» **Excerpt**:

=== Section Start ===

“Good game. Fun day,” I repeated to myself as I walked in the door.

We had just returned from my 8-year-old’s little league game after a nice win. However, it was in the car on the way home when I started to feel it. The symptoms were all too familiar: pounding temples, exhaustion, and dizziness.

Thankfully, my trusty migraine pills were in the carry-on bag along with the other typical standard life necessities: keys, wallet, lip gloss, anti-anxiety pills (oh, and a few anti-nausea tablets, just in case I get an upset stomach on a random Tuesday).

I can laugh about it.

I can make jokes.

I can even share cute memes on social media about my lack of desire to ever leave the house.

I am a good sport after all.

Nonetheless, my struggle is still real.

When I said I had enjoyed the game, I wasn’t lying. Unfortunately, my being in the outside world comes with a price.

Too much “peopling” is how I jokingly refer to it.

The proper medical term is social anxiety. And I deal with it every day.

RELATED: What You Need to Know About My Social Anxiety

I have been shy and anxious for as long as I can remember. I was the kid whose face turned crimson red anytime, God forbid, I was called upon in class. My goal for the day was to get through the six or so hours with as little social interaction as possible. In other words, I prayed every day to not embarrass myself. Embarrassing myself was, in my world, the absolute worst thing I could ever do.

=== Section End ===

» **Data excerpt**:
=== Section Start ===

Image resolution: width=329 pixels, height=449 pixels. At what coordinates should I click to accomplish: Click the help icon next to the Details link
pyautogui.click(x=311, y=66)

=== Section End ===

» **Questions**:
A – Answer these about the essay on social anxiety:
(i) How old is the child whose little league game the writer attended?
(ii) What word does the writer jokingly use for what causes the price of being in the outside world?
(iii) What did the writer pray for every day as a child?
B – Carry on the essay about social anxiety from its last sentence.

» **Set of answers**:
A –
(i) 8 years old.
(ii) "Peopling" (too much of it).
(iii) To not embarrass themselves.

B –
It was easy in the early days. Frankly, I didn’t know how lucky I had it. Even after a long and rough day, I could go home and recuperate in the privacy of my own home with mommy and some milk and cookies.

Now, as an adult, I don’t have the privilege of hiding behind mommy.

Nope, not at all.

Mostly because . . . I am the mommy now.

Being an adult with social anxiety is tricky.

I tell my kids constantly they need to be brave, speak their mind, and stand up for themselves. Ironically, I often have to heed my own advice.

When I had my daughter 11 years ago, one of my biggest concerns was fitting in. Every new mom needs a set of mommy friends, right?

RELATED: I’m Not Stuck-Up, I’m Just Socially Exhausted

It shouldn’t be too hard, I thought. I’m all grown up, and we all have little babies in common. I would walk past the same group of moms in the playground and wonder if I should join in. During those times, numerous thoughts would run through my mind:

What if they think I’m weird? What if they are not currently accepting any new members? What if I was just destined to be alone forever?

While I didn’t find my way into that particular group, I did eventually find a great group of ladies who I enjoyed hanging with. I adore them to this day.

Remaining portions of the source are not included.